- **PASSAGE**
>> START

The vast majority of Rust users use stable. You just happen to see a lot of folks who are interested in the cutting edge blog about things. (You may also run into older things where that thing is stable now, too, to be clear.)
It depends on the features you enable. Stable is basically just a pinned nightly version with no features enabled, and I'd definitely view "nightly with no features" as more stable than most languages.
Using some of the more experimental features would make it less stable, you can generally get a feel for how stable a feature is by looking at it's tracking issue.
These days most tutorials/books/tools don't seem to use nightly in my experience, though many still do. But if you're primarily looking at blog posts that are pushing the boundaries of the language (e.g. by writing operating systems) I expect that most of them would be using nightly.
Whether that generally happens in reality, or people get into a loop of "well, this other new features is nice and in nightly, and we're already in it, so why not", I'm not sure.
In my experience, that is rarely the case.
People mostly use nightly features because they just need to get something done, and these features make that easier.
The tooling around Rust is quite good (rustup, cargo, docker), so if you follow the language a bit, judge which nightly features you opt-into, pin nightly version in your build environment, etc. breakage only happens when you actually have time to fix it and the fixes are simple.
So the bar for how much easier a nightly feature needs to make your problem to overcome its costs is quite low. The moment you are using one nightly feature, the cost of using more is even smaller.
There are two uses for nightly:
1. Access to unreleased features. I think I'm down to just needing this for associated_type_defaults (rfc here: https://github.com/rust-lang/rfcs/pull/2532/files). 2. Nightly allows passing extra compiler flags, which is occasionally useful for debugging things like macro expansion.
Personally I've found that nightly is pretty solid and I do tend to use it more than stable, but I certainly would not consider it dirty in itself. Furthermore if you're looking at a tutorial or a book the features it relies upon may have gotten into the stable build.

>> END

- **DATA LISTING**
>> START

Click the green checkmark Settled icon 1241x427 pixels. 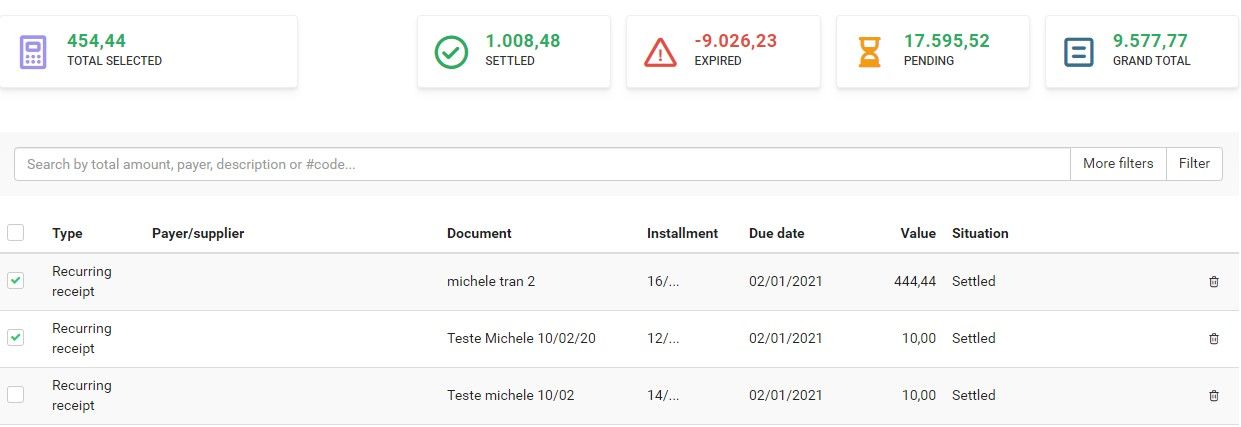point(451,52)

>> END
>> START

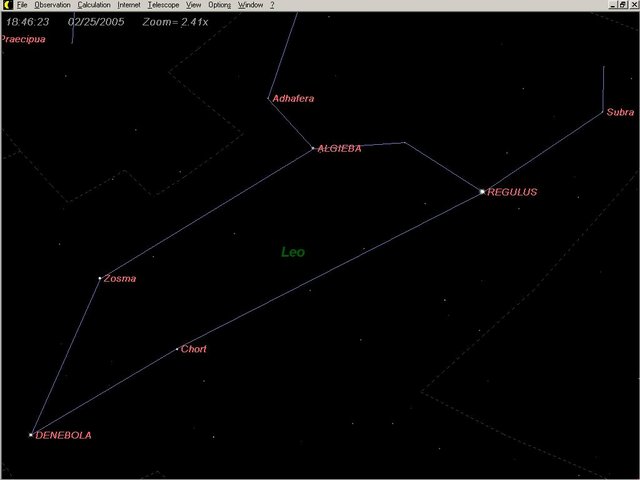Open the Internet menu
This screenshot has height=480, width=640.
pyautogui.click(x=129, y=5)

>> END

- **PROBLEM TO WORK ON**
List every tool that the text on Rust stable and nightly names as part of the tooling around Rust.

- **RESPONSE BELOW**
rustup, cargo, docker